Not a universally welcomed decision, but what else could I do?


Of course, this presents all sorts of complications and I get the impression it’s a decision that is not usually made at such short notice, but there you go (there was a bit of a hairy moment where the possibility of Jake being made to go back was mooted, but fortunately this threat seems to have abated).

We're both 'on holiday' this week (big thank you to my colleagues for their support) and from next week we will need to quickly put in place a care and therapy team, together with a joined up plan so that Jake can get back to rehabilitating and I can get back to working and not being in the way!

Korving Towers is not really big enough for this change, but plans are afoot for a move to a larger property and it will be worth being a bit cramped in the short term to know that Jake is getting the level of support that he needs and deserves. I know I will definitely feel and sleep better having him home.

I joke about being on the naughty step, but it is important to stress that this decision has been made completely out of love for my Jake and the genuine desire to do the right thing for us both for the future. On the surface it may seem like a selfish decision, so I do hope everyone understands.

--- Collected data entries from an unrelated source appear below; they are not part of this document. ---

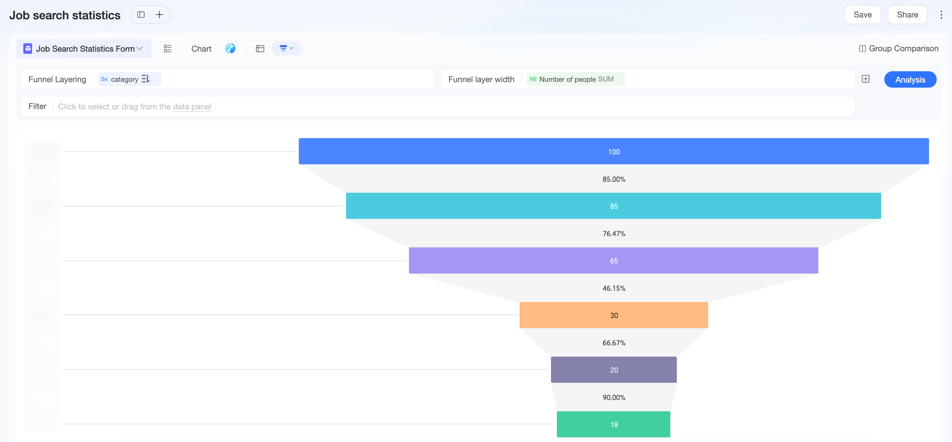Toggle the category sort order icon
The width and height of the screenshot is (952, 442).
(x=146, y=79)
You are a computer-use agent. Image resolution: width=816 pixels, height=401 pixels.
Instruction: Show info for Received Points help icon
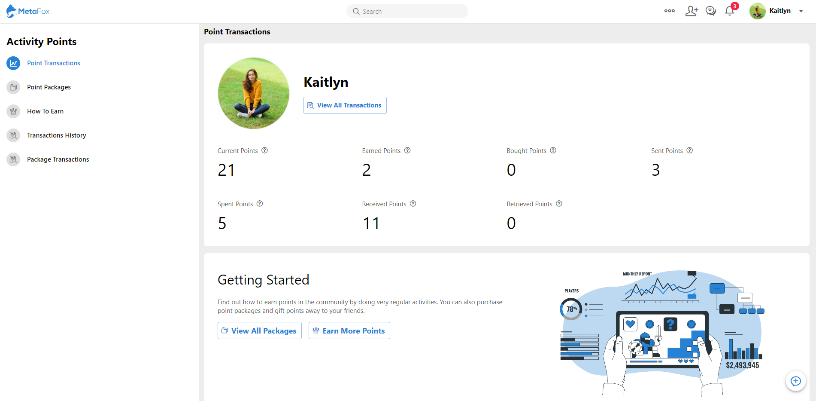pyautogui.click(x=413, y=204)
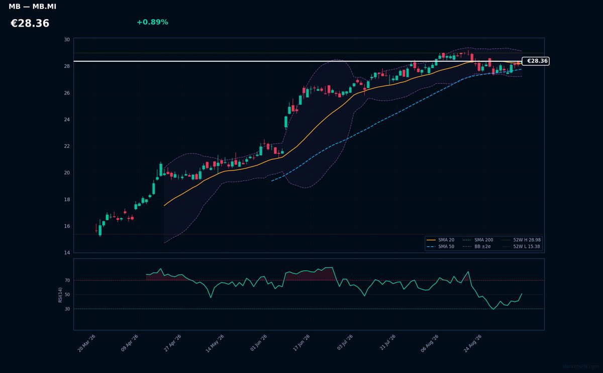Toggle the SMA 20 legend label
Image resolution: width=603 pixels, height=373 pixels.
tap(446, 240)
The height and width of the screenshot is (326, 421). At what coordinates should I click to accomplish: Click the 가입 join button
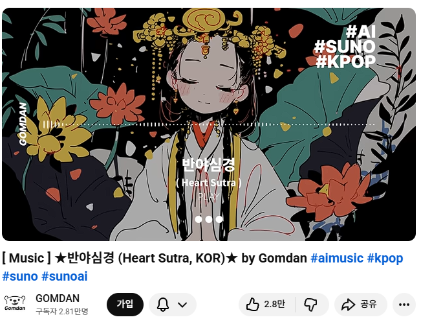[x=125, y=304]
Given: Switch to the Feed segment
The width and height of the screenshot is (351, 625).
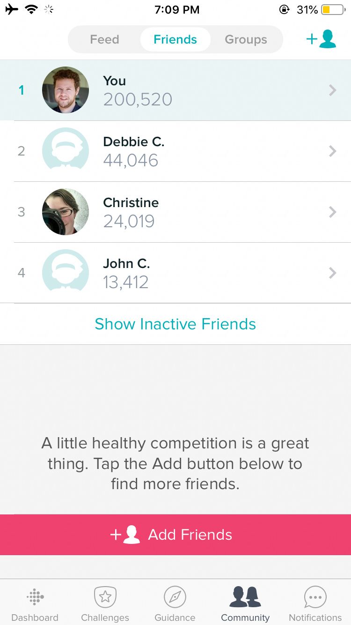Looking at the screenshot, I should 104,39.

Wednesday, 6 February 2013

What a waste

Oh, where to begin?
 
I suppose we begin with the opportunity; Jake is currently benefiting from a window where his brain is still receptive to making new pathways, he is very motivated to continue to improve and we have an excellent funding package through the NHS named patient programme.  So the opportunity is most definitely for hope to go up; it is huge.
 
Currently that opportunity is in the hands of a transitional rehab unit that you will have heard me refer to as the student house.  So, what's the problem? The problem is that they are not maximising that opportunity.
 
The purpose of Jake moving from the rehab hotel to the student house was that it is closer to home and the rehab package would be specifically designed to focus on integration back into our local community and making the successful return home in the Summer.  He would gain the life skills to have some Independence in our home and the confidence and familiarity to access local amenities.  This was very exciting to us all and felt like a real step forward.  Progress.
 
So why are they not maximising this opportunity? Honestly?  I don't think they have the capability or the resources.  Seven weeks in and the life skills gained at the rehab hotel have gone and no progress has been made in accessing the local community.  Don't get me wrong; the staff are warm, caring and supportive, there are lots of internal group activities that they have managed to get Jake to join and enjoy and he has a lovely big room. If we had reached a point where Jake had plateaued and been assessed as needing long term residential care, then the student house would be perfect.  We have not reached that point and what makes it so much worse is the lack of accountability being taken for this failure to deliver against the promises made; never have I experienced such a practised and skillful avoidance strategy!  It's like accountability is something toxic and they don't want to get any on them.
 
This is maddening as I cannot express enough how utterly lucky we are to have this perfect storm of opportunity that so many don't.  I will not see it wasted, you can be sure of that.
 
Yesterday I had the chance to 'express' my feelings face to face (not a terribly 'clean' communication!) to those funding this opportunity.  I felt like I had been truly heard for the first time and in the review meeting with the student house team that followed a very clear plan was drawn up for the next 4 weeks of rehab.  I'm afraid my confidence is not particularly high.
 
So, I suppose that means we end with a question; if the opportunity is currently being  wasted and the student house team can't get their act together, what should we do next?  The answers are complex and pretty daunting and, with the excellent support of Jake's case manager and the Poole NHS brain injury support team I am sure we will find them.